Note 17 – SHAREHOLDERS’ EQUITY

Akso Health was established under the laws of the Cayman Islands on April 25, 2016. The authorized number of ordinary shares is 500,000,000 shares with par value of US$0.0001 each. As of September 30, 2022 and March 31, 2022 68,598,050 and 68,598,050 ordinary shares, respectively, were outstanding. On August 24, 2020, the Company amended the ratio of ADS representing its ordinary shares from one (1) ADS representing one (1) ordinary share to one (1) ADS representing three (3) ordinary shares. The change in the ADS ratio has the same effect as a one-for-three reverse ADS split. There was no change to our ordinary shares in connection with the change of the ADS ratio.

Private Placement

On August 9, 2021, the Company entered into a certain securities purchase agreement (the “SPA”) with certain “non-U.S. Persons” pursuant to which the Company agreed to sell an aggregate of 6,340,000 units at a price of US$1.58 per unit, each unit consisting of three ordinary shares of the Company, par value $0.0001 per share (“Share”) and a warrant to purchase three Shares with an initial exercise price of US$3.00, for an aggregate purchase price of approximately US$10.02 million (the “Offering”). On September 17, 2021, the transaction contemplated by the SPA was consummated when all the closing conditions of the SPA were satisfied. The net proceeds of approximately US$10.0 million from such Offering will be used by the Company for working capital and general corporate purposes.

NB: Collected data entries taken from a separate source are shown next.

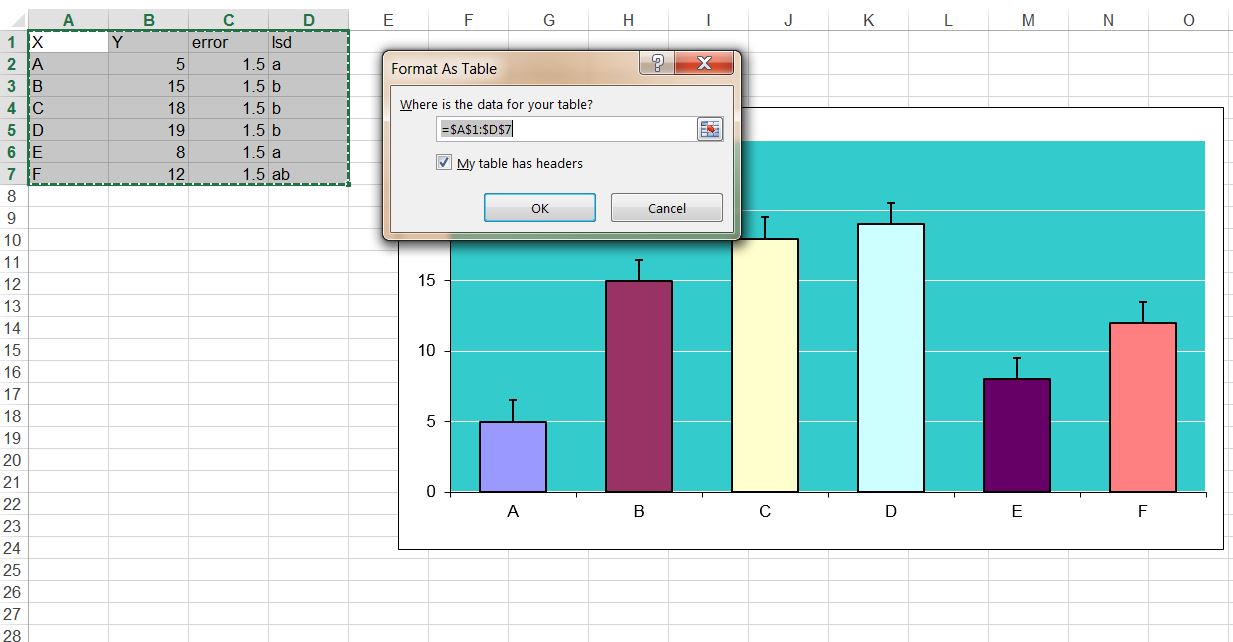Close the Format As Table dialog
The width and height of the screenshot is (1233, 642).
pyautogui.click(x=705, y=62)
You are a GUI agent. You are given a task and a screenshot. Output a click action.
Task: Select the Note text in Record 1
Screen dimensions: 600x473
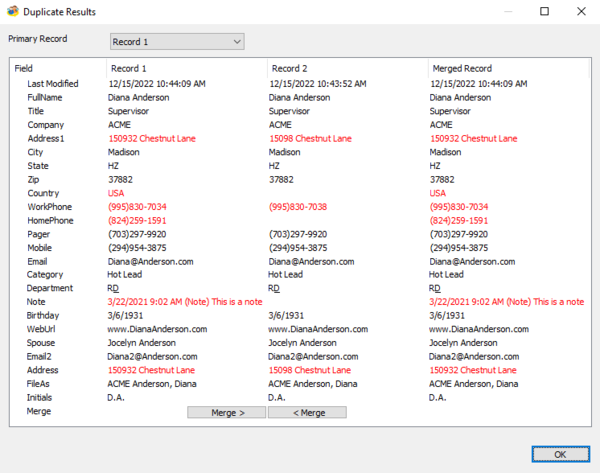pyautogui.click(x=185, y=302)
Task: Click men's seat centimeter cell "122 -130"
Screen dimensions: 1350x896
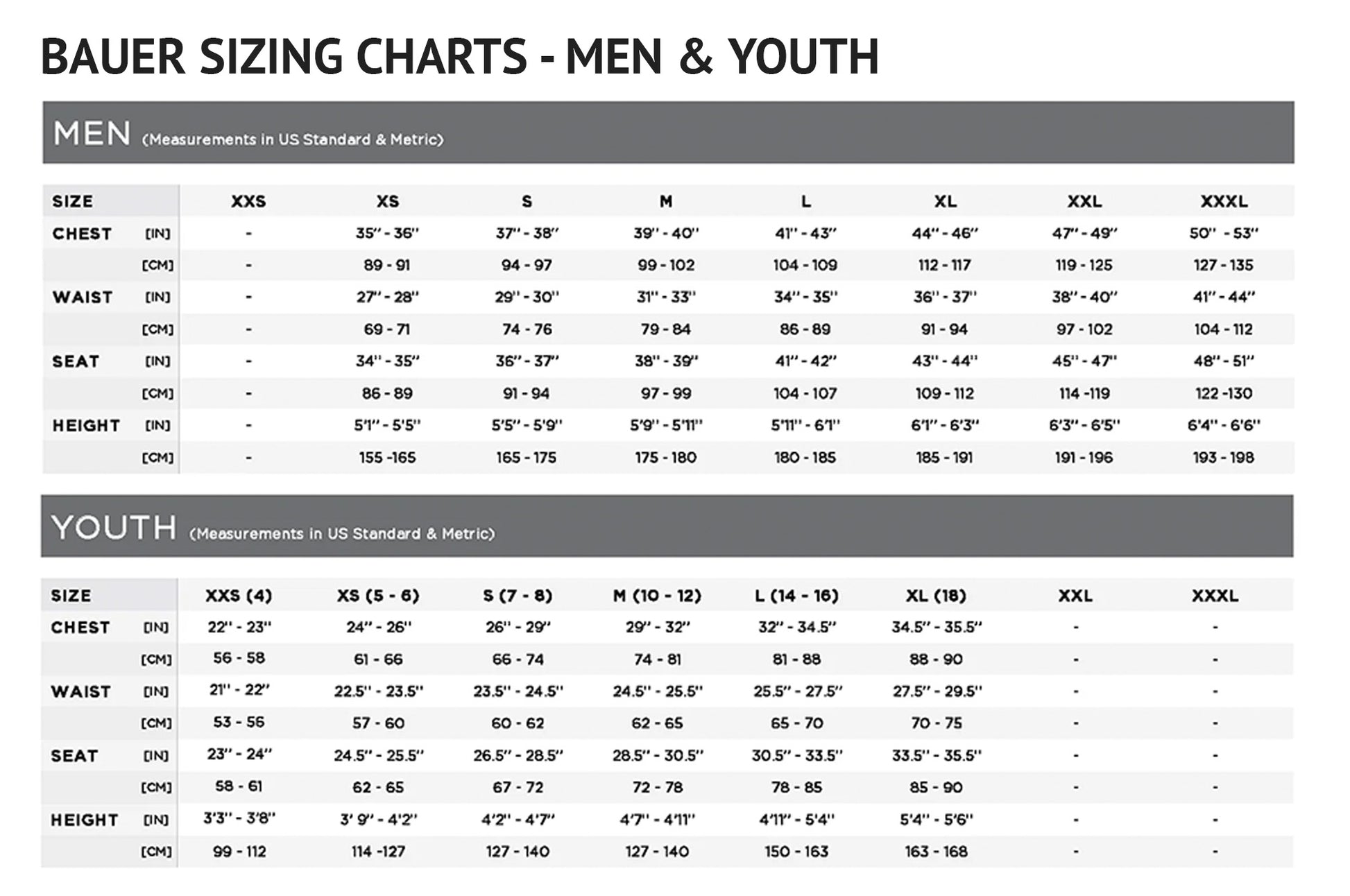Action: (1224, 394)
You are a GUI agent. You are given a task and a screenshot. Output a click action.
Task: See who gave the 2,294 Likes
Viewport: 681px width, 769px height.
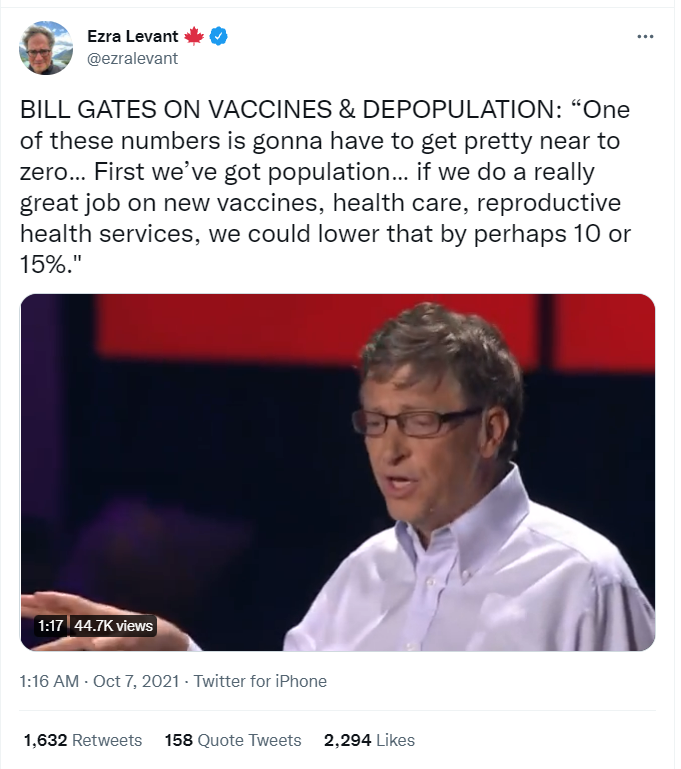(369, 740)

The Warrants are exercisable immediately upon the date of issuance at an initial exercise price of $3.00, or for cash (the “Warrant Shares”). The Warrants may also be exercised on a cashless basis if at any time after the six-month anniversary of the issuance date, there is no effective registration statement registering, or no current prospectus available for, the resale of the Warrant Shares. The Warrants shall expire five years from its date of issuance. The Warrants are subject to customary anti-dilution provisions reflecting stock dividends and splits or other similar transactions.

Warrants

The Company accounts for the warrants issued in connection with the private placement in accordance with the guidance contained in ASC 815-40. The Company’s management has examined the warrants and determined that these warrants qualify for equity treatment in the Company’s financial statements.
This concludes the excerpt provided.